AT GOAL: Adopting Technology for Glucose Optimization and Lifestyle in Pregnancy

Continuous Glucose Monitoring in Pregnant Patients With Type 2 Diabetes, a Mixed Methods Approach

This study will assess differences in patient preferences and glucose control between continuous glucose monitoring and standard glucose checks in pregnant patients with Type 2 Diabetes. 40 participants will be on study for approximately 182 days (26 weeks).

Study Overview

• Status: Completed
• Conditions: Type2Diabetes; Pregnancy in Diabetic
• Intervention / Treatment: Device: Dexcom G6 CGM; Other: Participant Finger Stick Glucose Monitoring

Detailed Description

This pilot single site randomized control trial will compare the blood glucose control and participant satisfaction scores of continuous glucose monitoring vs standard glucose checks in pregnant women with a prior diagnosis of Type 2 diabetes.

The study population will consist of 40 women who are less than 20 weeks pregnant at time of enrollment who have a pre-pregnancy diagnosis of Type 2 diabetes.

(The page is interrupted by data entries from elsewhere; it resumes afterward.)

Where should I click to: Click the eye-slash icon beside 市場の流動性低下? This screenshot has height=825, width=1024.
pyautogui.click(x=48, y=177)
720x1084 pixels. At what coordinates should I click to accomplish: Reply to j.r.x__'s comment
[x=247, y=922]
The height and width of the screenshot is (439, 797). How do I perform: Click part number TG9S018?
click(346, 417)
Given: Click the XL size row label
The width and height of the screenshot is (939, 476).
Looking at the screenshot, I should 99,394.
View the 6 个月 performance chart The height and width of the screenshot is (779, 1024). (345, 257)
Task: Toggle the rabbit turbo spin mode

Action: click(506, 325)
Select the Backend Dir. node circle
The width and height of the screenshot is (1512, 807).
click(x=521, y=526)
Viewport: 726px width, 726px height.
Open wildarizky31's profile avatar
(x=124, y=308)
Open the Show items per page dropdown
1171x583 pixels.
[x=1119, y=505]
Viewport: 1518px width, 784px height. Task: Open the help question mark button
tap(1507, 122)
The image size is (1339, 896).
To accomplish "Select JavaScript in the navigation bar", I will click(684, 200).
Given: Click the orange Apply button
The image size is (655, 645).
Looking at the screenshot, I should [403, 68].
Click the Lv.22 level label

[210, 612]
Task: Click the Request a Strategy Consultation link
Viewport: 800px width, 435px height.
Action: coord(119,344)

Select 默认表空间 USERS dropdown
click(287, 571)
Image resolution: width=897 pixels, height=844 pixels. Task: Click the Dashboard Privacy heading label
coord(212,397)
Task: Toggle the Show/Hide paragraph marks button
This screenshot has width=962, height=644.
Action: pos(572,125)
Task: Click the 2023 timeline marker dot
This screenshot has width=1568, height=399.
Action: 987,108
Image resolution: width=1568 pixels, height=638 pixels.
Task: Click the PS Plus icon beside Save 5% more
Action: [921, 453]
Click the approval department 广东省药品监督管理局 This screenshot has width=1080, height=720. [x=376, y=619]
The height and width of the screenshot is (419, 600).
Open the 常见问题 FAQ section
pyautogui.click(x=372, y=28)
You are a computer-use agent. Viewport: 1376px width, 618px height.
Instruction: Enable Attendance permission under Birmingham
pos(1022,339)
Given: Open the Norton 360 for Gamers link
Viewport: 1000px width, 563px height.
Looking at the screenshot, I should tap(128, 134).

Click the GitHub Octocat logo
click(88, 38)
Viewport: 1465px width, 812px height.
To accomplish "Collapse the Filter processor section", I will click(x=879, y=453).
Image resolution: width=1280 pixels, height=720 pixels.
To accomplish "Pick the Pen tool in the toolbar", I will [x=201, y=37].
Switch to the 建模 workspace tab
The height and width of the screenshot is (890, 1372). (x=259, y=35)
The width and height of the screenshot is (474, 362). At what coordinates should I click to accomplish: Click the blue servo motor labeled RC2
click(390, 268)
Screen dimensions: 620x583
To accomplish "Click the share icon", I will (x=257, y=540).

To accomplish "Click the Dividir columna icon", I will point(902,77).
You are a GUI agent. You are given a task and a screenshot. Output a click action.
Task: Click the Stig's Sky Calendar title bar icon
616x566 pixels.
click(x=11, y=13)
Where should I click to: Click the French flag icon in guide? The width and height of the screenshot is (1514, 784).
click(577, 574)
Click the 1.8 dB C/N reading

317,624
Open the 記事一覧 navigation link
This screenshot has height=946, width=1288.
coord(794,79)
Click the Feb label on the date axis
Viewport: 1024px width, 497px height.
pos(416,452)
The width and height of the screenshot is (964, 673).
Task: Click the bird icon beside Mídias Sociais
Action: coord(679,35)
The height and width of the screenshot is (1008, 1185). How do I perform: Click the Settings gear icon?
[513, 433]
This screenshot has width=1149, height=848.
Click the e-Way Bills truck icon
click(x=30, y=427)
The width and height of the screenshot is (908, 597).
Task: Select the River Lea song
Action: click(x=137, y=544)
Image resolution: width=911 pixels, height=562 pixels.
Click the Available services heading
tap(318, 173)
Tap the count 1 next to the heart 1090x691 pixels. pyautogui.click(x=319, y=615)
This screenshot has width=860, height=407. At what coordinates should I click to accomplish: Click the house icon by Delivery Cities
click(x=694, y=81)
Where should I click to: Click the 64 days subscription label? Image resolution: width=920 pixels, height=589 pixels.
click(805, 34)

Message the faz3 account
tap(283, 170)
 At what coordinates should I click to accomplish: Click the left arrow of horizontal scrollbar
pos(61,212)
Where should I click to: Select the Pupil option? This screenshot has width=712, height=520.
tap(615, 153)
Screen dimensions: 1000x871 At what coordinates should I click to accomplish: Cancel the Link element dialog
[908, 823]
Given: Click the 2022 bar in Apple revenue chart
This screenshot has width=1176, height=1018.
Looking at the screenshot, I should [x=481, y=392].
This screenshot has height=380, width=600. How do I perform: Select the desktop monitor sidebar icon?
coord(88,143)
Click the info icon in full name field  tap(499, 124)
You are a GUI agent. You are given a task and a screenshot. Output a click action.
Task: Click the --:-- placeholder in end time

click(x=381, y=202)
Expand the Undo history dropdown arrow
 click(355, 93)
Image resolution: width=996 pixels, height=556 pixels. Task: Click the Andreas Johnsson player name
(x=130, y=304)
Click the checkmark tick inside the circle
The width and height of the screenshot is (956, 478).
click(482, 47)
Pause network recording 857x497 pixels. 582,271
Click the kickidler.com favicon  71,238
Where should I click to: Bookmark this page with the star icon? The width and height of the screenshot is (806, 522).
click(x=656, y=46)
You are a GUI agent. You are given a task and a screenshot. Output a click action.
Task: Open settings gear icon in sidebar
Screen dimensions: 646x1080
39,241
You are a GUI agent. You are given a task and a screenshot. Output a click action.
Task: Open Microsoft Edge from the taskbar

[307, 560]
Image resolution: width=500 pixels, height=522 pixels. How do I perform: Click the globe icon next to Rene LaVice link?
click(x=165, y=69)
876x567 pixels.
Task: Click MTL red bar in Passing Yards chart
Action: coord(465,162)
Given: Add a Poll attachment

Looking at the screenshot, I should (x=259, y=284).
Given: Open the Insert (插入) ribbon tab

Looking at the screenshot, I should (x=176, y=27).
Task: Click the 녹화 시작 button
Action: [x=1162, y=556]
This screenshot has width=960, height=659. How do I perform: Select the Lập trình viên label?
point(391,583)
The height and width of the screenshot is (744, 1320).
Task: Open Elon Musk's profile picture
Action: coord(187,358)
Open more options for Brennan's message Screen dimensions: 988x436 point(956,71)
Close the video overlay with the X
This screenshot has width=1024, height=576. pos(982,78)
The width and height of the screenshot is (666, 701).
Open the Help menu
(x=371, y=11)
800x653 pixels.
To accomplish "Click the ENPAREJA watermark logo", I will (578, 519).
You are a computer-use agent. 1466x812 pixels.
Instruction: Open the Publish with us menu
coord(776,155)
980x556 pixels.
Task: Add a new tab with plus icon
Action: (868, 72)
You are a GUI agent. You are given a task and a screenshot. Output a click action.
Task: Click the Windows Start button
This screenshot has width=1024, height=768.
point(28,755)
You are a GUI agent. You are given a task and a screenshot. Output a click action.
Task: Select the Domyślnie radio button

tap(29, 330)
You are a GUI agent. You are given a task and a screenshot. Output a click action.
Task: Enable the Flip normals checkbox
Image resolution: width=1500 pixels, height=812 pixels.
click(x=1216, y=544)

Participants will be randomized to one of two treatment arms.

• Arm 1: Placement of Dexcom G6 continuous glucose monitor for glucose monitoring for duration of pregnancy
• Arm 2: Continuation of standard glucose finger sticks with placement of a blinded Dexcom Pro G6 continuous glucose sensor for two ten day periods (at enrollment and again at 28-32 weeks gestation)

Participant accrual will occur over 18 months at 1 site. Participants will complete 3 study visits, all of which will be in conjunction with previously scheduled prenatal or diabetes visits: at the time of consent (less than 20 weeks gestation), 28-32 weeks gestation, and 2-6 weeks postpartum.. Surveys will be administered at each time point. At the final visit, patients will be asked for participate in a 2-5 minute directed interview as well.

• Primary Objective

  • To examine the feasibility of completing a study to assess for differences in patient preferences and glucose control between continuous glucose monitoring and standard glucose checks in pregnant patients with Type 2 Diabetes.

• Secondary Objectives

  • To estimate the effect of continuous glucose monitoring devices placed prior to 20 weeks in pregnancy in patients with Type 2 diabetes on time in range, as measured between 28-32 weeks of pregnancy.
  • To assess patient satisfaction to continuous glucose monitoring during pregnancy
  • To estimate the effect of continuous glucose monitoring on the incidence of neonatal morbidity and mortality.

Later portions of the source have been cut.